[Recorded data]
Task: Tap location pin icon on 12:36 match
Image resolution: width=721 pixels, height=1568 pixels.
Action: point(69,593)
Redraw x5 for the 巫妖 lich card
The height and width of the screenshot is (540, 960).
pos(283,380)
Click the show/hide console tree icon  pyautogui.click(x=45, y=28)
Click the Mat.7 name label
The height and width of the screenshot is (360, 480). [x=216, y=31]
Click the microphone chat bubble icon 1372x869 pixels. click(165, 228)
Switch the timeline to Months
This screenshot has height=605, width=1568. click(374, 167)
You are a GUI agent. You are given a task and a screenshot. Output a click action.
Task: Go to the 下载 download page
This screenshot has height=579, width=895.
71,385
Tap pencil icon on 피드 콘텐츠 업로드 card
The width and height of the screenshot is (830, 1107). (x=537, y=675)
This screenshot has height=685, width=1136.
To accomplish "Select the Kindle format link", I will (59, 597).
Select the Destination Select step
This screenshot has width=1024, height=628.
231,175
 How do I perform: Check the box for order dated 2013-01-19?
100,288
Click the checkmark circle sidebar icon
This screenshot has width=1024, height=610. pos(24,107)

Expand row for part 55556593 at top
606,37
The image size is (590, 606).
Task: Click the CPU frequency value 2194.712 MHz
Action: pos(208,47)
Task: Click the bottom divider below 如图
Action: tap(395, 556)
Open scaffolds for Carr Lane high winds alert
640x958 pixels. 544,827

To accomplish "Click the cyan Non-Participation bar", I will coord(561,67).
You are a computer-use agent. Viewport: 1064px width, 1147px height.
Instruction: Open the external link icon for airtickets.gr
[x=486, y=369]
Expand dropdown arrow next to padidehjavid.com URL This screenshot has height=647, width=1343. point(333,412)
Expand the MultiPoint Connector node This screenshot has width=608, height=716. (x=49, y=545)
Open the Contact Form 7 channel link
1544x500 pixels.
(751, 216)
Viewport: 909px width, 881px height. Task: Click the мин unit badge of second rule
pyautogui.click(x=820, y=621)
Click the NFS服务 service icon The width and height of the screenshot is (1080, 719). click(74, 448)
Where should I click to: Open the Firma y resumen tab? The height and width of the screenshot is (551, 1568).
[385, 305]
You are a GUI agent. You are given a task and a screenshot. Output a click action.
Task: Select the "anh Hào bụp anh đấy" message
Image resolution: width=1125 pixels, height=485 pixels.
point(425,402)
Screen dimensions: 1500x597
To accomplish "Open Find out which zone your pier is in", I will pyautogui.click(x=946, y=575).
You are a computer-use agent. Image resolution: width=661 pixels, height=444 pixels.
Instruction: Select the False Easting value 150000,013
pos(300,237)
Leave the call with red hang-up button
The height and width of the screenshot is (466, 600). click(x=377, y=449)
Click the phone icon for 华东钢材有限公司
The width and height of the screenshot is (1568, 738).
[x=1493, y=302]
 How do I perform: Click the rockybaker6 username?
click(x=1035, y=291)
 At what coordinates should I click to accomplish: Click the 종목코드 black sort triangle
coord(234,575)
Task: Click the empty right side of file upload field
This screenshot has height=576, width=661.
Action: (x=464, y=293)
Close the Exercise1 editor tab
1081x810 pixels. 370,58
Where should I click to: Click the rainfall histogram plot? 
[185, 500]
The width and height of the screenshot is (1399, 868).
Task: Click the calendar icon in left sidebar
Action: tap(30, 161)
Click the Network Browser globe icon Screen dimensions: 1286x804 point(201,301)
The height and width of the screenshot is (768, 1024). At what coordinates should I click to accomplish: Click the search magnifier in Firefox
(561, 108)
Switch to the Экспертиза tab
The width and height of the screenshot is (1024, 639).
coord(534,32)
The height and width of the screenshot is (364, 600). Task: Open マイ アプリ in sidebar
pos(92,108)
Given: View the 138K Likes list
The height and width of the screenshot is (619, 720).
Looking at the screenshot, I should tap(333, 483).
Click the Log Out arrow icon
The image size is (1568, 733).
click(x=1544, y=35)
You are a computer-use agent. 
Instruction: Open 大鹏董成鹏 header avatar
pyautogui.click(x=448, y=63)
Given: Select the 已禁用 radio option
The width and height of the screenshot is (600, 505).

[INSTRUCTIONS FOR THE TASK] Letter for letter, copy all of the entries above.

[YOUR RESPONSE]
Task: Tap location pin icon on 12:36 match
Image resolution: width=721 pixels, height=1568 pixels.
Action: point(69,593)
Redraw x5 for the 巫妖 lich card
The height and width of the screenshot is (540, 960).
pos(283,380)
Click the show/hide console tree icon  pyautogui.click(x=45, y=28)
Click the Mat.7 name label
The height and width of the screenshot is (360, 480). [x=216, y=31]
Click the microphone chat bubble icon 1372x869 pixels. click(165, 228)
Switch the timeline to Months
This screenshot has height=605, width=1568. click(374, 167)
You are a GUI agent. You are given a task and a screenshot. Output a click action.
Task: Go to the 下载 download page
This screenshot has height=579, width=895.
71,385
Tap pencil icon on 피드 콘텐츠 업로드 card
The width and height of the screenshot is (830, 1107). (x=537, y=675)
This screenshot has height=685, width=1136.
To accomplish "Select the Kindle format link", I will (59, 597).
Select the Destination Select step
This screenshot has width=1024, height=628.
231,175
 How do I perform: Check the box for order dated 2013-01-19?
100,288
Click the checkmark circle sidebar icon
This screenshot has width=1024, height=610. pos(24,107)

Expand row for part 55556593 at top
606,37
The image size is (590, 606).
Task: Click the CPU frequency value 2194.712 MHz
Action: pos(208,47)
Task: Click the bottom divider below 如图
Action: tap(395, 556)
Open scaffolds for Carr Lane high winds alert
640x958 pixels. 544,827

To accomplish "Click the cyan Non-Participation bar", I will coord(561,67).
You are a computer-use agent. Viewport: 1064px width, 1147px height.
Instruction: Open the external link icon for airtickets.gr
[x=486, y=369]
Expand dropdown arrow next to padidehjavid.com URL This screenshot has height=647, width=1343. point(333,412)
Expand the MultiPoint Connector node This screenshot has width=608, height=716. (x=49, y=545)
Open the Contact Form 7 channel link
1544x500 pixels.
(751, 216)
Viewport: 909px width, 881px height. Task: Click the мин unit badge of second rule
pyautogui.click(x=820, y=621)
Click the NFS服务 service icon The width and height of the screenshot is (1080, 719). click(74, 448)
Where should I click to: Open the Firma y resumen tab? The height and width of the screenshot is (551, 1568).
[385, 305]
You are a GUI agent. You are given a task and a screenshot. Output a click action.
Task: Select the "anh Hào bụp anh đấy" message
Image resolution: width=1125 pixels, height=485 pixels.
point(425,402)
Screen dimensions: 1500x597
To accomplish "Open Find out which zone your pier is in", I will pyautogui.click(x=946, y=575).
You are a computer-use agent. Image resolution: width=661 pixels, height=444 pixels.
Instruction: Select the False Easting value 150000,013
pos(300,237)
Leave the call with red hang-up button
The height and width of the screenshot is (466, 600). click(x=377, y=449)
Click the phone icon for 华东钢材有限公司
The width and height of the screenshot is (1568, 738).
[x=1493, y=302]
 How do I perform: Click the rockybaker6 username?
click(x=1035, y=291)
 At what coordinates should I click to accomplish: Click the 종목코드 black sort triangle
coord(234,575)
Task: Click the empty right side of file upload field
This screenshot has height=576, width=661.
Action: (x=464, y=293)
Close the Exercise1 editor tab
1081x810 pixels. 370,58
Where should I click to: Click the rainfall histogram plot? 
[185, 500]
The width and height of the screenshot is (1399, 868).
Task: Click the calendar icon in left sidebar
Action: tap(30, 161)
Click the Network Browser globe icon Screen dimensions: 1286x804 point(201,301)
The height and width of the screenshot is (768, 1024). At what coordinates should I click to accomplish: Click the search magnifier in Firefox
(561, 108)
Switch to the Экспертиза tab
The width and height of the screenshot is (1024, 639).
coord(534,32)
The height and width of the screenshot is (364, 600). Task: Open マイ アプリ in sidebar
pos(92,108)
Given: View the 138K Likes list
The height and width of the screenshot is (619, 720).
Looking at the screenshot, I should tap(333, 483).
Click the Log Out arrow icon
The image size is (1568, 733).
click(x=1544, y=35)
You are a computer-use agent. 
Instruction: Open 大鹏董成鹏 header avatar
pyautogui.click(x=448, y=63)
Given: Select the 已禁用 radio option
The width and height of the screenshot is (600, 505).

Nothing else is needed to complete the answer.